I have a lot of gynecological history that I skim over to medical folks: “Numerous gynecological procedures, complete hysterectomy in 19XX.” This seems to satisfy just about everyone, and certainly eliminates the “could you be pregnant” question.
I also for every doctor visit bring a printout of all my medications. This saves everyone a lot of time.
I do this too-in fact, I keep a copy for everybody in the family in my wallet for emergencies. It came in handy when we were in a car accident. I was pretty rattled, and it was great to be able to hand the EMT a list instead of trying to recall my son’s ten meds while calming him down. When it’s something planned like a surgery I make a bunch of copies and hand them out when anyone asks.
Somebody upthread said they sometimes get a bad reaction from doctors. The worst reaction I’ve gotten is a neutral thank you. Mostly they’re thrilled.
And what condition you’re taking it for, if you have more than one. My first husband had numerous conditions and some of his drugs were not for obvious things, or were ambiguous. His beta-blocker was for his heart rate, not his blood pressure, for example.
Just to add to the party - I’ve noticed a much better reception to my allergy list when I started listing the symptoms:
Eat X, get hives
Eat Y, get stomach upset and rash within 48 hours
Eat Z, get stomach upset, vomiting, diarrhea, hives, difficulty breathing, wheezing and a trip to the ER.
I guess it lends some credibility. Also, I’m well aware that there are times, with extremely serious matters, when a mild allergic reaction might allow for a treatment whereas an extremely serious one will not.
I still occasionally get the stink-eye regarding The List but the world is imperfect. Sure, sure, sometimes I’m told “Y” isn’t a real allergy, it’s an intolerance (or whatever) but really, either way, I shouldn’t be eating it, right?
Point being that folks there to do their fellowships will not be there when I really do need the next stage.
All they can do is sit there, stare at my charts, ask dumb questions, and generally vamp until a permanent staff member can find 3 minutes to pop in and determine there is not reason for me to be there.
So sorry about your mother - this is not a fun situation, and I am still (sorta) functional).
Thanks for the term “fistula” - I had forgotten it, and didn’t want to spend another hour on Google to find an article which had reson to use the term.
Being on SS disability (osteoarthritis), maybe there will be fewer hoops to jump to get Medicare (attn GOP: Keep you’re damned hands off - not all of use have the money or the foresight to cover it).
I am beyond the age where I get asked The Pregnancy Question.
One sort of cool thing about being That Age: They get a clue and stop asking you ridiculous questions about your pregnancy status.
Yes!!
This thread is all over the place now but I thought I’d share my amusing “are you pregnant?” story.
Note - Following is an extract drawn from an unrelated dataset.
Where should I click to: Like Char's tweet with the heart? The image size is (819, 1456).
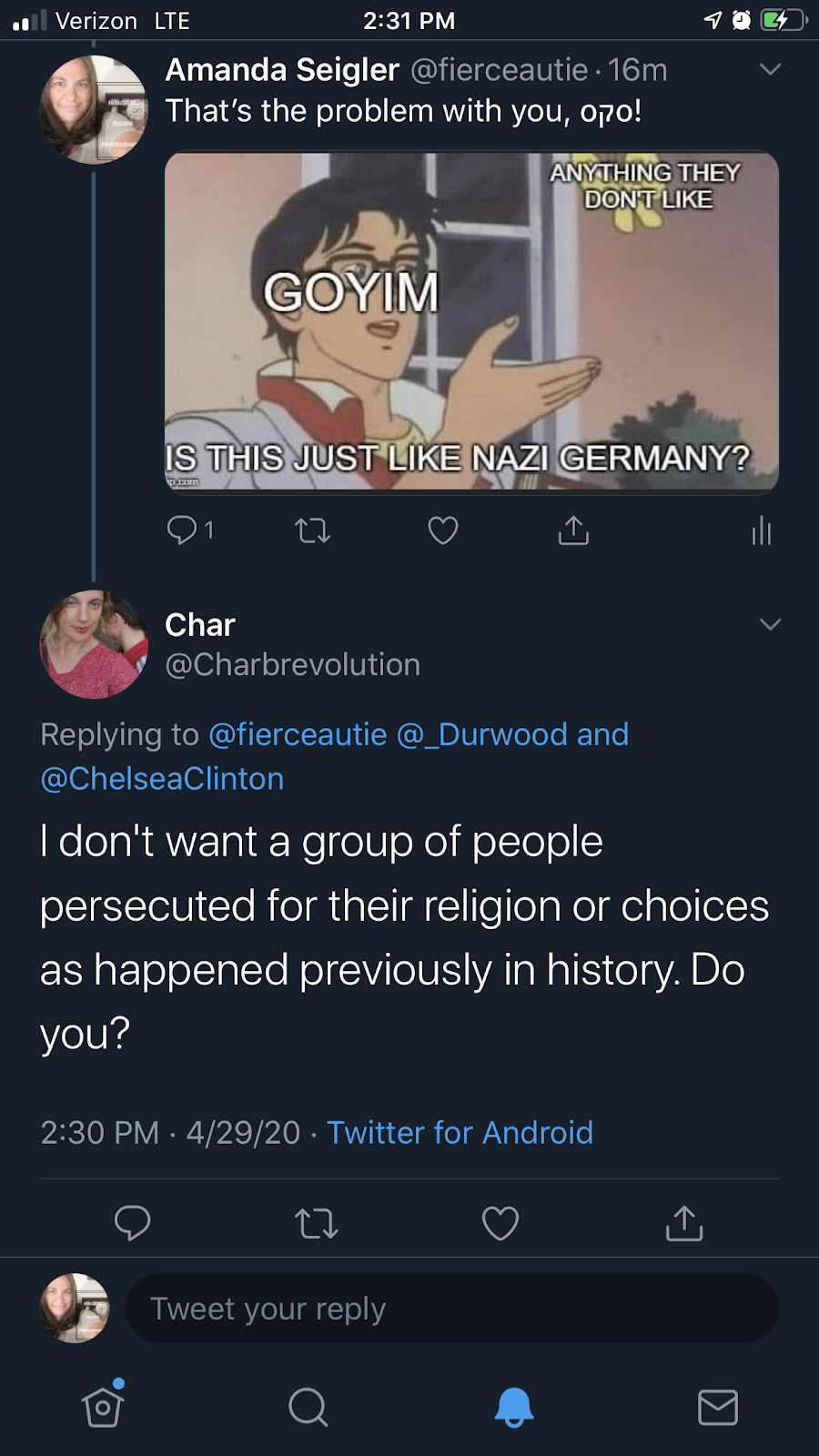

I went to have a procedure (upper GI scope) that required anesthesia. They had asked me about pregnancy and knew I am on The Pill but they needed me to sign a paper that said I was taking responsibility for the fact that I wasn’t pregnant without giving me a test. They didn’t give me the paper to sign, and I was whisked into the procedure room.
The anesthesiologist was going over his checklist and noted I hadn’t signed the paper, but then also noted that my history said I have PCOS so he said “Oh, you have PCOS, so you probably can’t get pregnant anyway” or something sort of dismissive (but not entirely rude) like that, and told the nurse I didn’t need to sign the paper.
Now me, I have absolutely no plans to ever be pregnant and the thought repulses me, and most days would rather not have any girly bits at all. But for a minute there I got all indignant and was like “No, having PCOS doesn’t mean I can’t get pregnant! I can get pregnant any time I want!” and made them get me the paper to sign.